When Cleanliness Is Next to Ungodliness: Furor Erupts Over Louvre's Scrubbing of Holy Leonardo Painting

When Cleanliness Is Next to Ungodliness: Furor Erupts Over Louvre's Scrubbing of Holy Leonardo Painting
Detail of Leonardo da Vinci's "The Virgin and Child With Saint Anne," 1510
(Courtesy Wikipaintings)

Can an aging work of art ever be too clean? After a thorough restoration carried out at the LouvreLeonardo da Vinci's "The Virgin and Child With Saint Anne" looks positively glowing, with luminous fabrics and bright skin highlights (particularly on those shiny cheekbones). But some specialists are arguing that the painting is now too bright — brighter than the Renaissance man ever intended it to be — and two conservation experts on the museum's international advisory committee have resigned, reportedly in protest over the extreme cleaning.

Ségolène Bergeon Langle, a former Louvre conservator, confirmed her resignation to the Guardian and said that she would disclose her reasons for leaving in a meeting with Louvre director Henri Loyrette. Jean-Pierre Cuzin, previously head of paintings at the Louvre, also confirmed his resignation to the paper, but declined to comment on his motivation. A senior Louvre source who remains anonymous told the Guardian that Bergeon Langle and Cuzin considered the cleaning excessive and thought that it had been carried out without sufficient tests.

 

The 20-member Louvre international advisory committee includes the National Gallery's Larry Keith and Luke Syson, who, according to the anonymous Louvre source, pressed hard for the painting's restoration. "There are people who are very much for bright hues and strong cleaning," the source told the Guardian. "Those people are in charge." Keith and Syson have previously come under fire by the preservation organization Artwatch UK for their cleaning and retouching of the National Gallery's "Virgin of the Rocks," which appears in the museum's current blockbuster Leonardo da Vinci show.
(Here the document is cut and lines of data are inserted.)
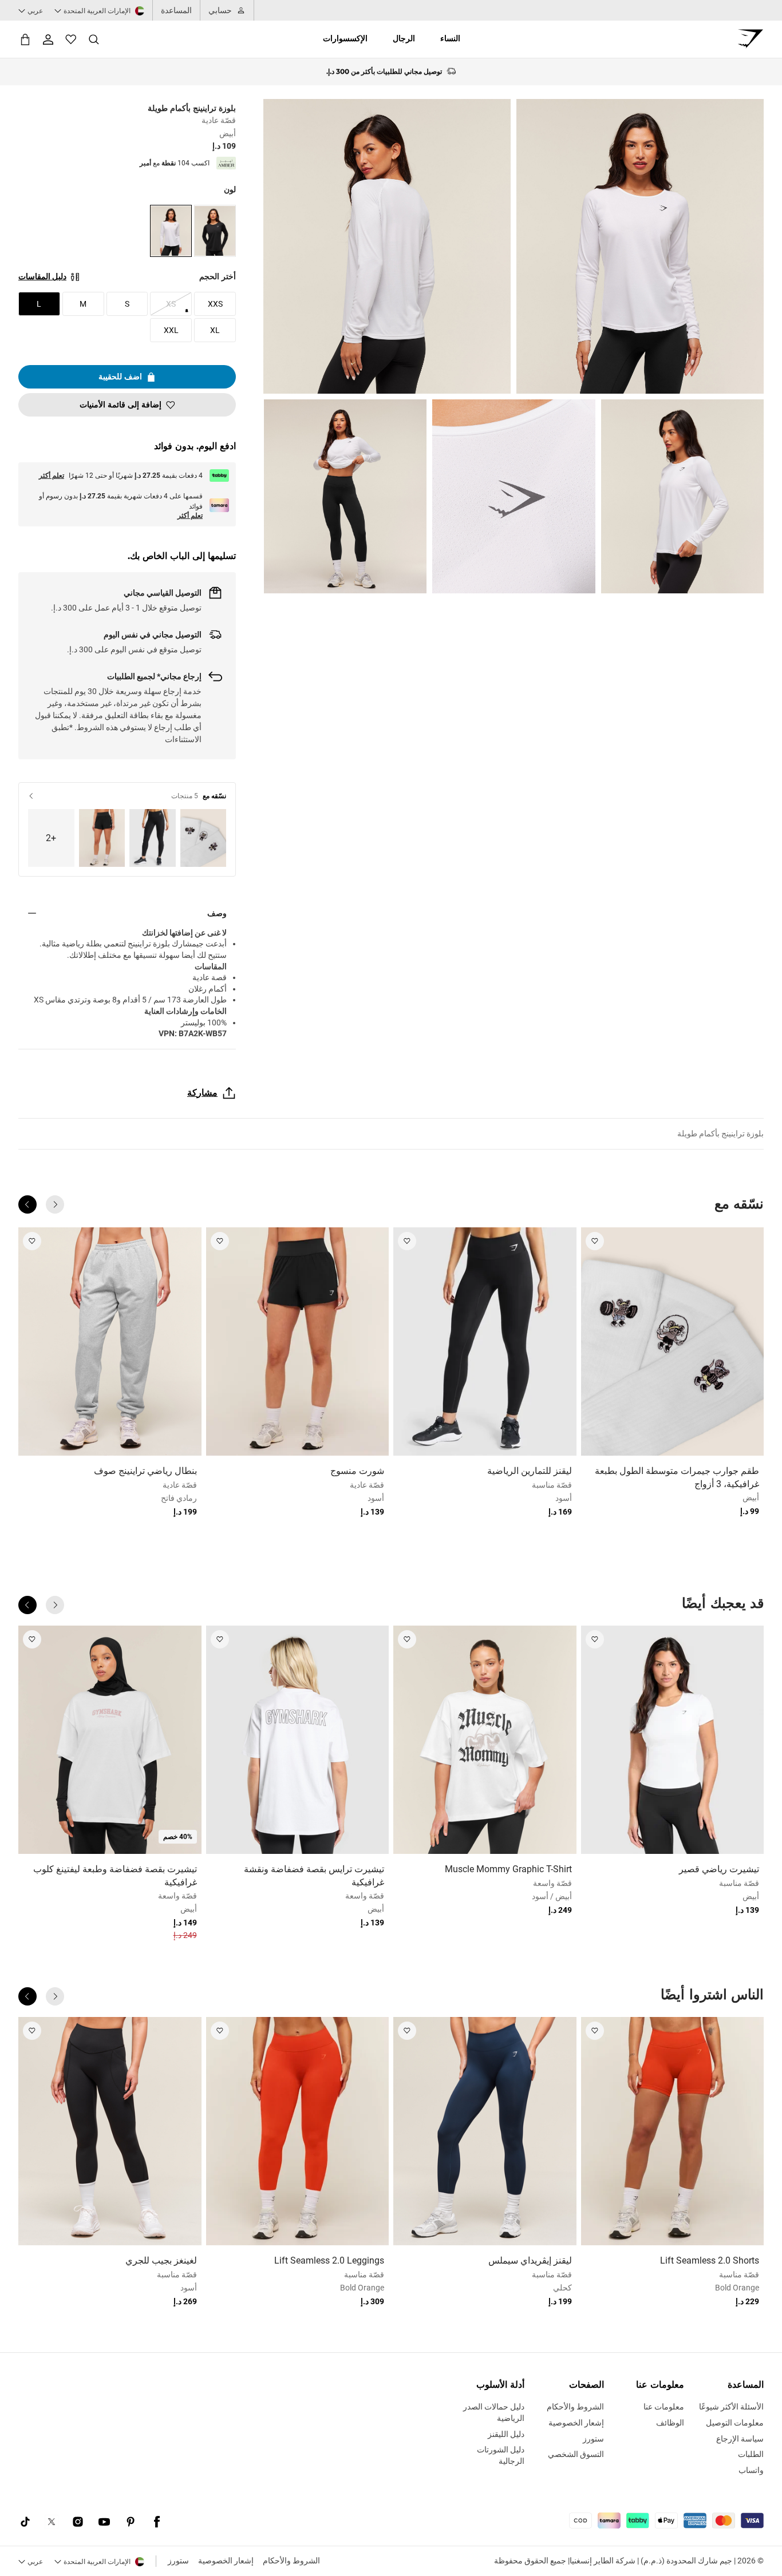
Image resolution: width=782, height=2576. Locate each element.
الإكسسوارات (345, 38)
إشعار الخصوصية (226, 2560)
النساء (450, 38)
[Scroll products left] (55, 1204)
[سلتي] (25, 39)
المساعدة (176, 10)
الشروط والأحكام (291, 2560)
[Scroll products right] (27, 1204)
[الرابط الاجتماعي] (157, 2522)
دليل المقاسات (42, 276)
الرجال (404, 38)
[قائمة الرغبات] (71, 39)
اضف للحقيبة (120, 376)
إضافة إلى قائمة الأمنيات (120, 404)
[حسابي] (48, 39)
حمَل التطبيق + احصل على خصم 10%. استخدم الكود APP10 (384, 72)
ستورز (178, 2560)
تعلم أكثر (51, 475)
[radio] (215, 231)
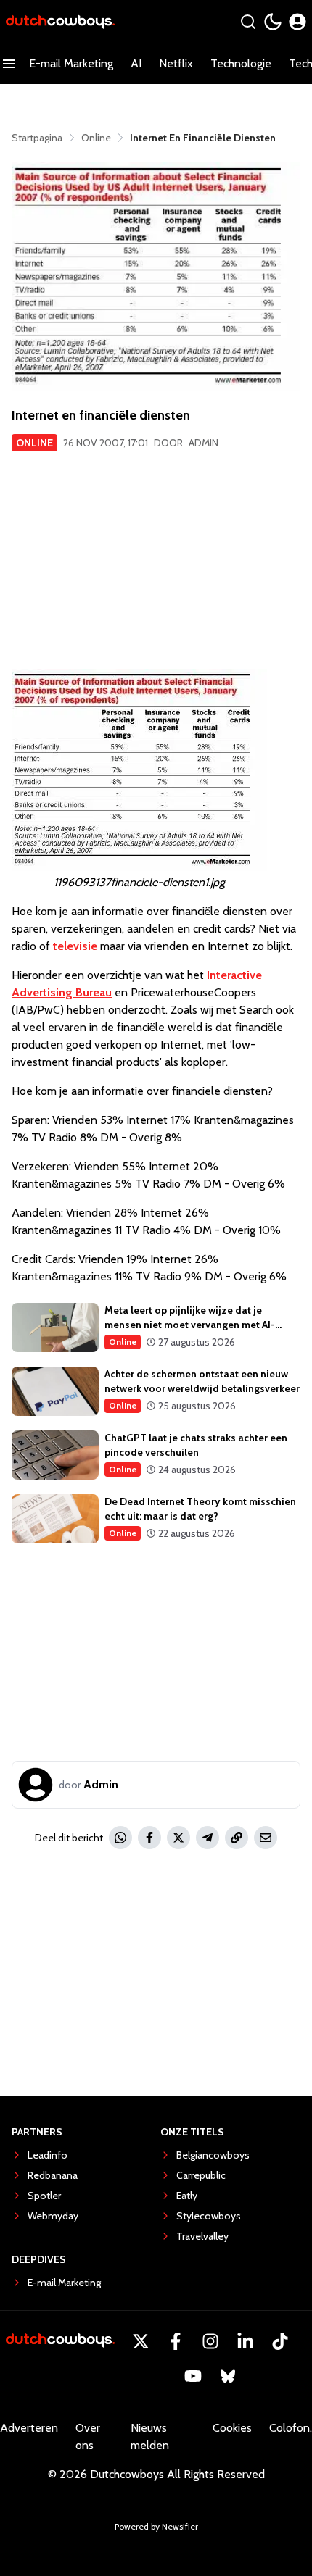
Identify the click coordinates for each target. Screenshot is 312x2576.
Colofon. (290, 2428)
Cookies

Vincent Pomarède, head of paintings at the Louvre, stood behind the cleaning, telling the Guardian that "rarely has a restoration been as well prepared, discussed, and effected, and never will it have benefited from such effective techniques." However, the committee remains divided, with some approving of the cleaning and others maintaining that it was excessive. Experts are to examine the painting again today to help determine just how much cleaning is too much.